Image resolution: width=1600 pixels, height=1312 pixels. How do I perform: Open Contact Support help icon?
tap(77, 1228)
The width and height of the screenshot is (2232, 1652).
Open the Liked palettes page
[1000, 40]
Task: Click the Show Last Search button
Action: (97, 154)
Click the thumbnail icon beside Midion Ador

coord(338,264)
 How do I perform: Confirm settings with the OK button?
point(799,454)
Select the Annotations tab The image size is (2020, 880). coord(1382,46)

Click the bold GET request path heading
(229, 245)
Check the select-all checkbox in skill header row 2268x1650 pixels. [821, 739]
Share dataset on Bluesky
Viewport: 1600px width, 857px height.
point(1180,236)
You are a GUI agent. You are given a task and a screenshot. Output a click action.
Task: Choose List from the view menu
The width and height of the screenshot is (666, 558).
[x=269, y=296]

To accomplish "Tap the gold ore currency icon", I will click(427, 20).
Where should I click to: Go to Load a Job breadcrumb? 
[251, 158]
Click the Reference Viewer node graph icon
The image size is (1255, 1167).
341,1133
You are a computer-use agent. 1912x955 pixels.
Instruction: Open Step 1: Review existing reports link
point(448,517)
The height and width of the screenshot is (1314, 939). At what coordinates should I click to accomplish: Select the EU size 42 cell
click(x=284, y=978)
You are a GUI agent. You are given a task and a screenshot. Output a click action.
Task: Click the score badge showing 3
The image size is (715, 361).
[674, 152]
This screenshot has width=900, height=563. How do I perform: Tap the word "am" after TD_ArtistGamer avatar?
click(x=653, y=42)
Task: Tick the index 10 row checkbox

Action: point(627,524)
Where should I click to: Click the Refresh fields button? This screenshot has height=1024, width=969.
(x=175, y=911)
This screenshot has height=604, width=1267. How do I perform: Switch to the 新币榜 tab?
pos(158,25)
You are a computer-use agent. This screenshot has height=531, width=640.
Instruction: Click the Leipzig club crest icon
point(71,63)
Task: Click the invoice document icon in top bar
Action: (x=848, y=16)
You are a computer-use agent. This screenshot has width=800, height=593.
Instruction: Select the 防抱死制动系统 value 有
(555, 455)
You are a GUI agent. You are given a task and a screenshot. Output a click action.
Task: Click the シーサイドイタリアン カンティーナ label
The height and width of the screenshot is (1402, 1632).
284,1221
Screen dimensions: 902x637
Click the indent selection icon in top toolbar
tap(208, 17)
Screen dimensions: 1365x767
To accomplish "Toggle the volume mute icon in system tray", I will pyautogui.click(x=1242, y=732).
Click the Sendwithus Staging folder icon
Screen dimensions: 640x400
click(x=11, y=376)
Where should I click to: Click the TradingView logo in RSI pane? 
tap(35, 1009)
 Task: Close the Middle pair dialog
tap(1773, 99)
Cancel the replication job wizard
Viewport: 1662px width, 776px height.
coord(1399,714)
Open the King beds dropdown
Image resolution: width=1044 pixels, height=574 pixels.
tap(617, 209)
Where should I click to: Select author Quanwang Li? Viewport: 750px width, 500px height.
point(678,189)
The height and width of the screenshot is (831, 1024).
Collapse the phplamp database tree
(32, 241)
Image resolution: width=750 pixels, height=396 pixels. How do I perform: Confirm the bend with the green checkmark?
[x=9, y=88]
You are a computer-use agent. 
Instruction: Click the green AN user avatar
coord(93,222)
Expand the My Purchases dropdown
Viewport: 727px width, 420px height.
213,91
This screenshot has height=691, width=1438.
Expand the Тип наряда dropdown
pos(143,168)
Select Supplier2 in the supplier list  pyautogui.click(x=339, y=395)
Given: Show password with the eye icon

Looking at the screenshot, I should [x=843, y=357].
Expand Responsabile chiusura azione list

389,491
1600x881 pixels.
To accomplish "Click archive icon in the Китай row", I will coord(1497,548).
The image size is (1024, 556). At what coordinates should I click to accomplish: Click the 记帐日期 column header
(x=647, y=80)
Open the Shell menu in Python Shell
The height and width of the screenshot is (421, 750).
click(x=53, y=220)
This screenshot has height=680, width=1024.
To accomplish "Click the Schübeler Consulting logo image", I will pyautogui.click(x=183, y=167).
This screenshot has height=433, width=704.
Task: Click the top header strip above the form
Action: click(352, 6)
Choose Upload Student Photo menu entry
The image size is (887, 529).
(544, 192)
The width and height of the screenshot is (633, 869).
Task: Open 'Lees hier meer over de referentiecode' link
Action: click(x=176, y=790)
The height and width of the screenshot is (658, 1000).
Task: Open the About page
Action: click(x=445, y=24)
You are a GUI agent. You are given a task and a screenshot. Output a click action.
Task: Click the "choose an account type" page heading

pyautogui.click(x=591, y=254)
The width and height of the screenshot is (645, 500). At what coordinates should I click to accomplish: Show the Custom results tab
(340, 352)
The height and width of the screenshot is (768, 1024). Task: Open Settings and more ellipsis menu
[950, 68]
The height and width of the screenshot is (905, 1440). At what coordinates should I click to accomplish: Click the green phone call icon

════════════════════

Reproduce all of the entries word for word.

Image resolution: width=1600 pixels, height=1312 pixels. How do I perform: Open Contact Support help icon?
tap(77, 1228)
The width and height of the screenshot is (2232, 1652).
Open the Liked palettes page
[1000, 40]
Task: Click the Show Last Search button
Action: (97, 154)
Click the thumbnail icon beside Midion Ador

coord(338,264)
 How do I perform: Confirm settings with the OK button?
point(799,454)
Select the Annotations tab The image size is (2020, 880). coord(1382,46)

Click the bold GET request path heading
(229, 245)
Check the select-all checkbox in skill header row 2268x1650 pixels. [821, 739]
Share dataset on Bluesky
Viewport: 1600px width, 857px height.
point(1180,236)
You are a GUI agent. You are given a task and a screenshot. Output a click action.
Task: Choose List from the view menu
The width and height of the screenshot is (666, 558).
[x=269, y=296]

To accomplish "Tap the gold ore currency icon", I will click(427, 20).
Where should I click to: Go to Load a Job breadcrumb? 
[251, 158]
Click the Reference Viewer node graph icon
The image size is (1255, 1167).
341,1133
You are a computer-use agent. 1912x955 pixels.
Instruction: Open Step 1: Review existing reports link
point(448,517)
The height and width of the screenshot is (1314, 939). At what coordinates should I click to accomplish: Select the EU size 42 cell
click(x=284, y=978)
You are a GUI agent. You are given a task and a screenshot. Output a click action.
Task: Click the score badge showing 3
The image size is (715, 361).
[674, 152]
This screenshot has width=900, height=563. How do I perform: Tap the word "am" after TD_ArtistGamer avatar?
click(x=653, y=42)
Task: Tick the index 10 row checkbox

Action: point(627,524)
Where should I click to: Click the Refresh fields button? This screenshot has height=1024, width=969.
(x=175, y=911)
This screenshot has height=604, width=1267. How do I perform: Switch to the 新币榜 tab?
pos(158,25)
You are a computer-use agent. This screenshot has height=531, width=640.
Instruction: Click the Leipzig club crest icon
point(71,63)
Task: Click the invoice document icon in top bar
Action: (x=848, y=16)
You are a computer-use agent. This screenshot has width=800, height=593.
Instruction: Select the 防抱死制动系统 value 有
(555, 455)
You are a GUI agent. You are given a task and a screenshot. Output a click action.
Task: Click the シーサイドイタリアン カンティーナ label
The height and width of the screenshot is (1402, 1632).
284,1221
Screen dimensions: 902x637
Click the indent selection icon in top toolbar
tap(208, 17)
Screen dimensions: 1365x767
To accomplish "Toggle the volume mute icon in system tray", I will pyautogui.click(x=1242, y=732).
Click the Sendwithus Staging folder icon
Screen dimensions: 640x400
click(x=11, y=376)
Where should I click to: Click the TradingView logo in RSI pane? 
tap(35, 1009)
 Task: Close the Middle pair dialog
tap(1773, 99)
Cancel the replication job wizard
Viewport: 1662px width, 776px height.
coord(1399,714)
Open the King beds dropdown
Image resolution: width=1044 pixels, height=574 pixels.
tap(617, 209)
Where should I click to: Select author Quanwang Li? Viewport: 750px width, 500px height.
point(678,189)
The height and width of the screenshot is (831, 1024).
Collapse the phplamp database tree
(32, 241)
Image resolution: width=750 pixels, height=396 pixels. How do I perform: Confirm the bend with the green checkmark?
[x=9, y=88]
You are a computer-use agent. 
Instruction: Click the green AN user avatar
coord(93,222)
Expand the My Purchases dropdown
Viewport: 727px width, 420px height.
213,91
This screenshot has height=691, width=1438.
Expand the Тип наряда dropdown
pos(143,168)
Select Supplier2 in the supplier list  pyautogui.click(x=339, y=395)
Given: Show password with the eye icon

Looking at the screenshot, I should [x=843, y=357].
Expand Responsabile chiusura azione list

389,491
1600x881 pixels.
To accomplish "Click archive icon in the Китай row", I will coord(1497,548).
The image size is (1024, 556). At what coordinates should I click to accomplish: Click the 记帐日期 column header
(x=647, y=80)
Open the Shell menu in Python Shell
The height and width of the screenshot is (421, 750).
click(x=53, y=220)
This screenshot has height=680, width=1024.
To accomplish "Click the Schübeler Consulting logo image", I will pyautogui.click(x=183, y=167).
This screenshot has height=433, width=704.
Task: Click the top header strip above the form
Action: click(352, 6)
Choose Upload Student Photo menu entry
The image size is (887, 529).
(544, 192)
The width and height of the screenshot is (633, 869).
Task: Open 'Lees hier meer over de referentiecode' link
Action: click(x=176, y=790)
The height and width of the screenshot is (658, 1000).
Task: Open the About page
Action: click(x=445, y=24)
You are a GUI agent. You are given a task and a screenshot. Output a click action.
Task: Click the "choose an account type" page heading

pyautogui.click(x=591, y=254)
The width and height of the screenshot is (645, 500). At what coordinates should I click to accomplish: Show the Custom results tab
(340, 352)
The height and width of the screenshot is (768, 1024). Task: Open Settings and more ellipsis menu
[950, 68]
The height and width of the screenshot is (905, 1440). At what coordinates should I click to accomplish: Click the green phone call icon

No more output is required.